» Raw data
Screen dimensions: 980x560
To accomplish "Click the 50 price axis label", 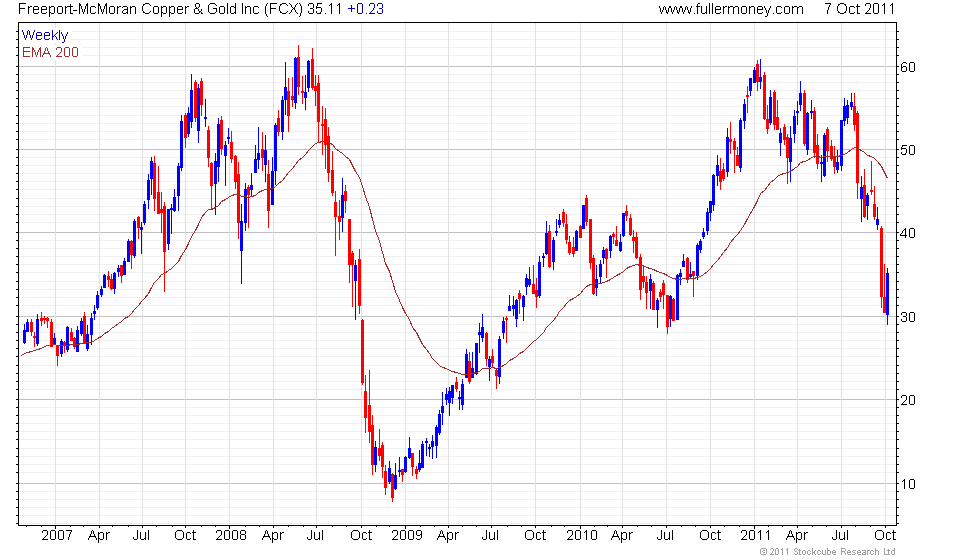I will pos(908,151).
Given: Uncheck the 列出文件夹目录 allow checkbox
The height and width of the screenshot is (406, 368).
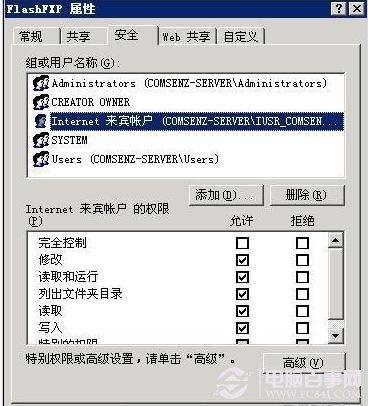Looking at the screenshot, I should pos(242,294).
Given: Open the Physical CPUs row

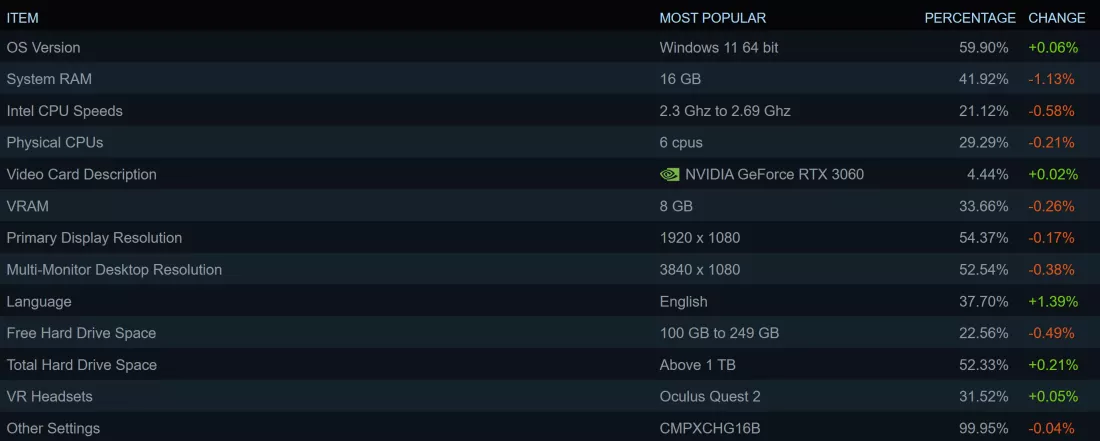Looking at the screenshot, I should pos(550,142).
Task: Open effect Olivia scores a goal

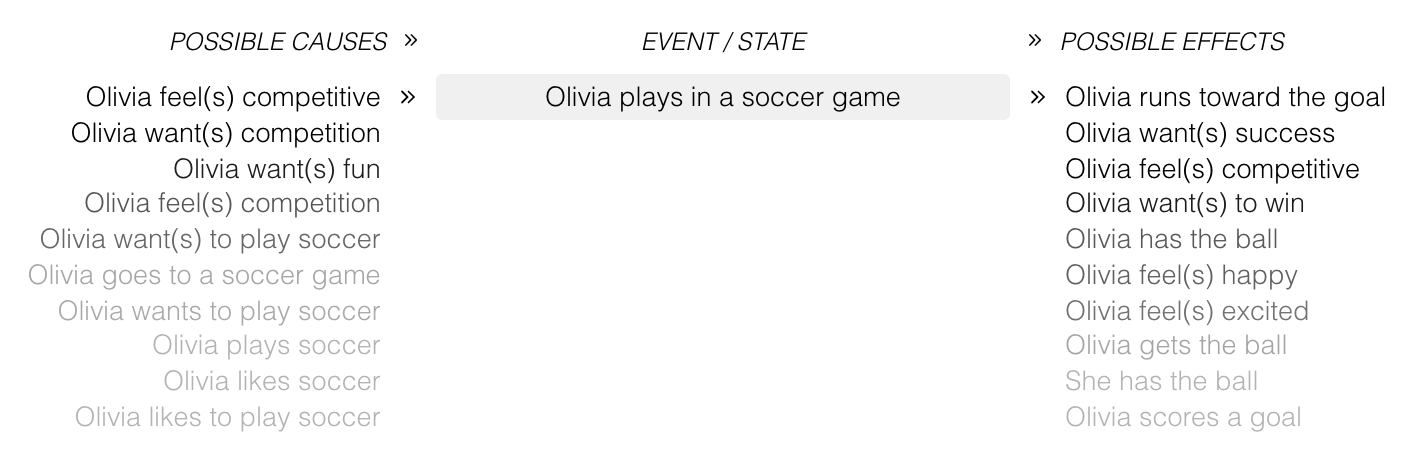Action: coord(1183,417)
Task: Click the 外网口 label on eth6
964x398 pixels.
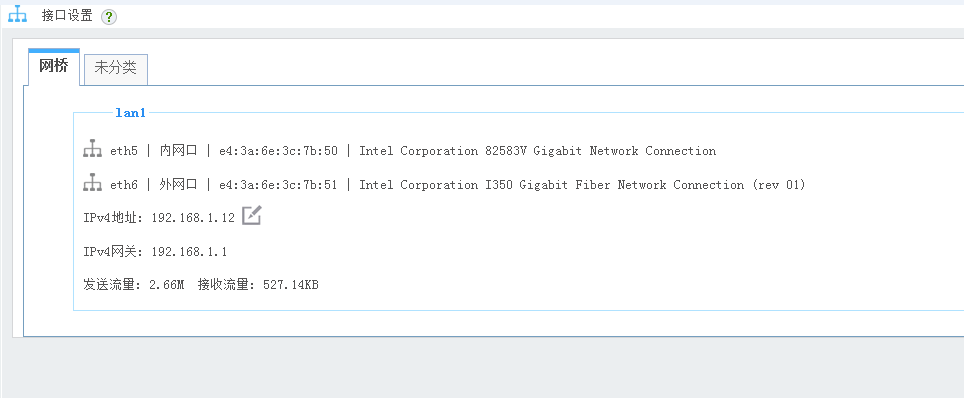Action: pos(178,185)
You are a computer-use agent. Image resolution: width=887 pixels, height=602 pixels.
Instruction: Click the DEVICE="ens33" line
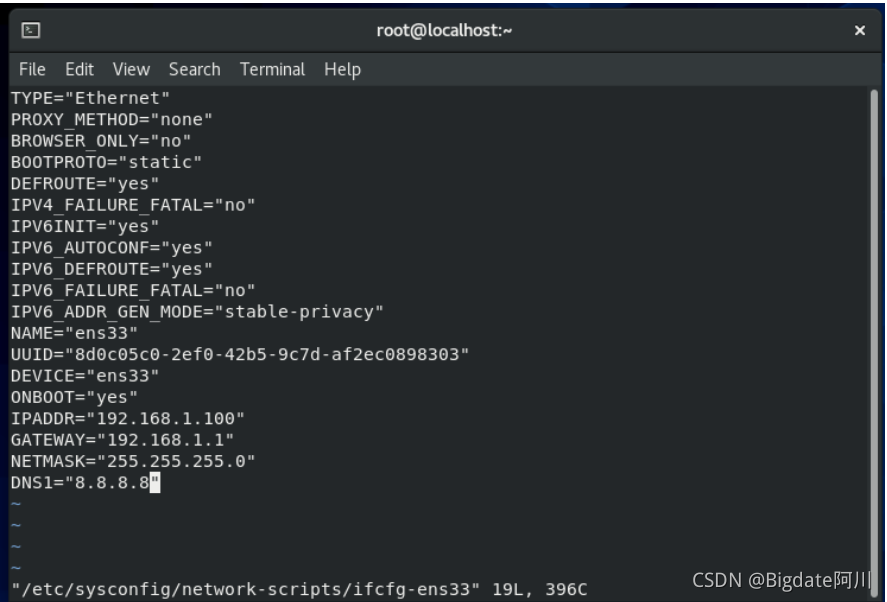point(85,376)
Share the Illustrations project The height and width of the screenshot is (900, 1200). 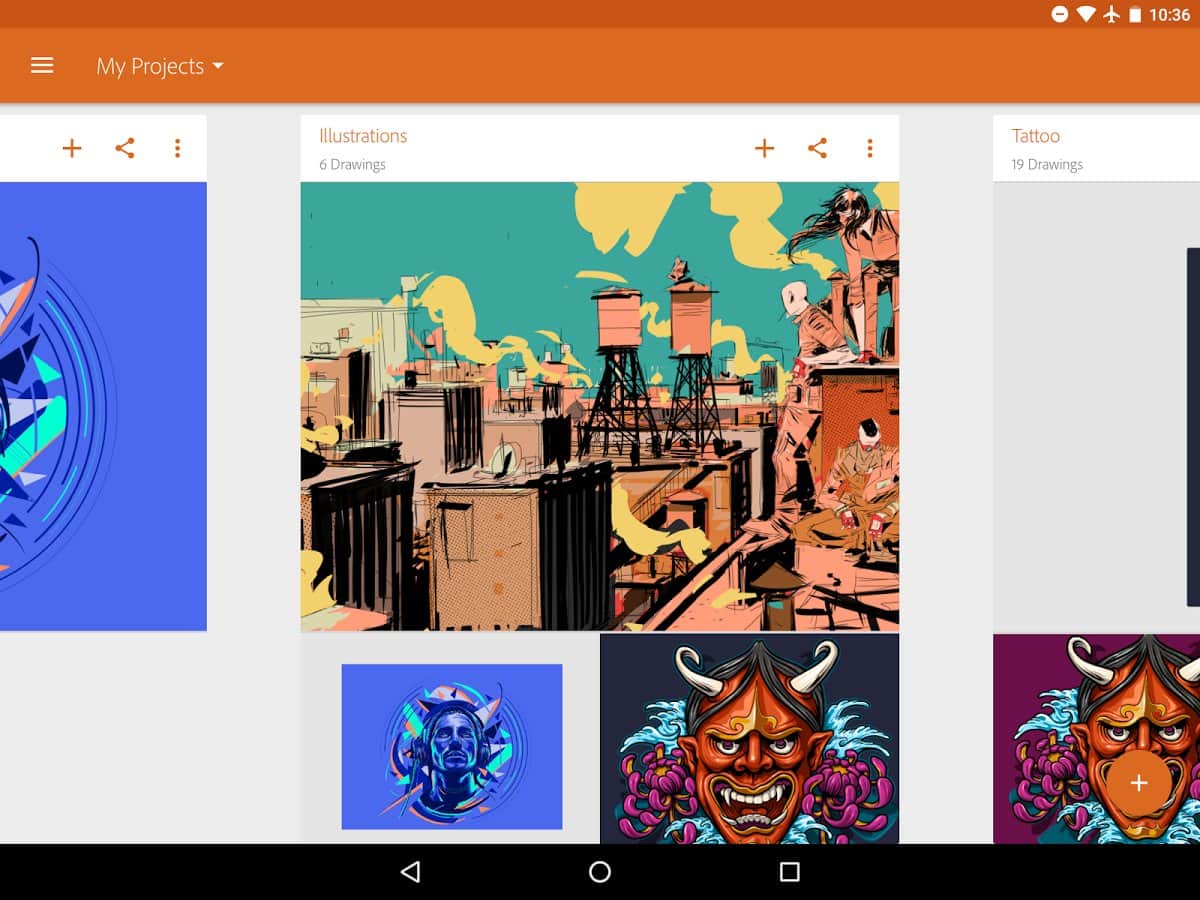click(817, 149)
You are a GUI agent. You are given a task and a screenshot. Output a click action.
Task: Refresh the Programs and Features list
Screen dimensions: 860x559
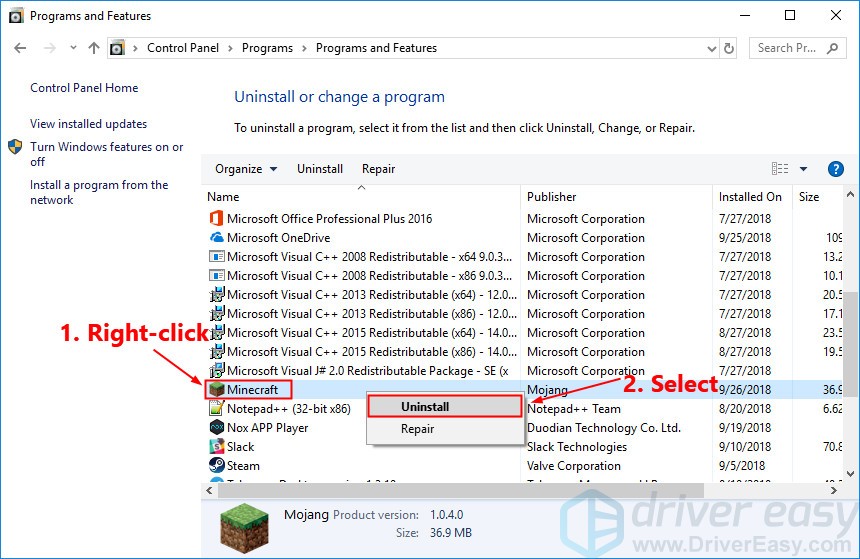(x=731, y=48)
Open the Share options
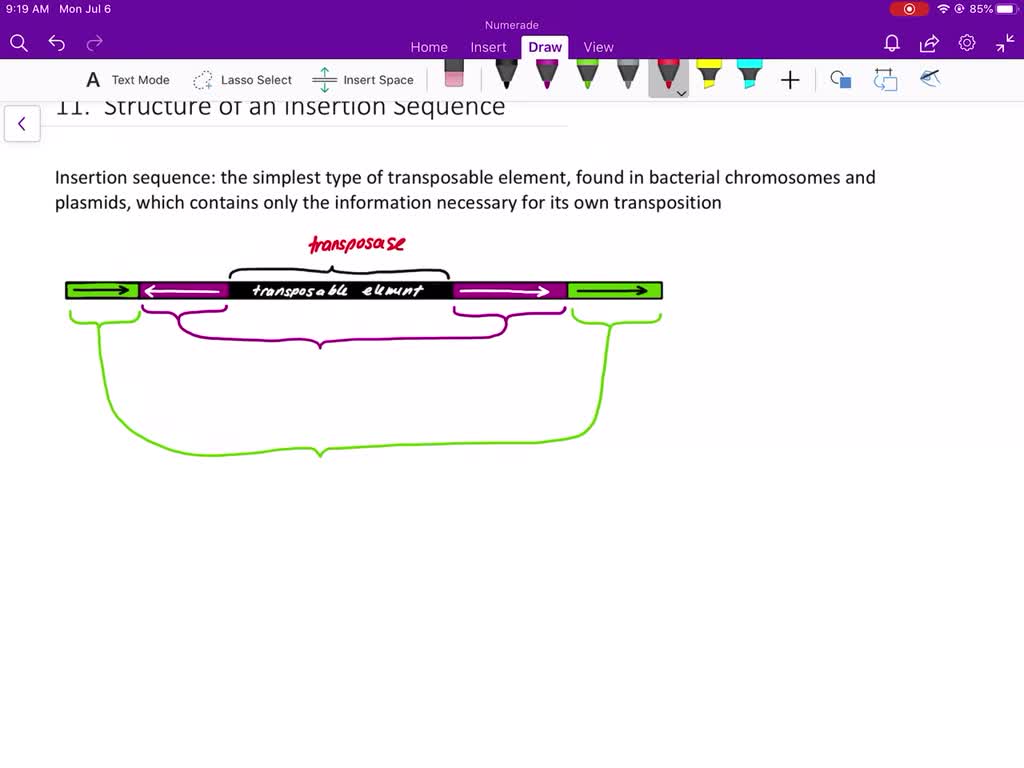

» Exercise instructions
Would you transcribe exactly, and only, the lines from the one containing "You are a GUI" through the last line of the records above, both included, leaving out the pictures?

» Expected output
You are a GUI agent. You are given a task and a screenshot. Output a click action.
Task: Refresh the Programs and Features list
Screen dimensions: 860x559
(x=731, y=48)
Open the Share options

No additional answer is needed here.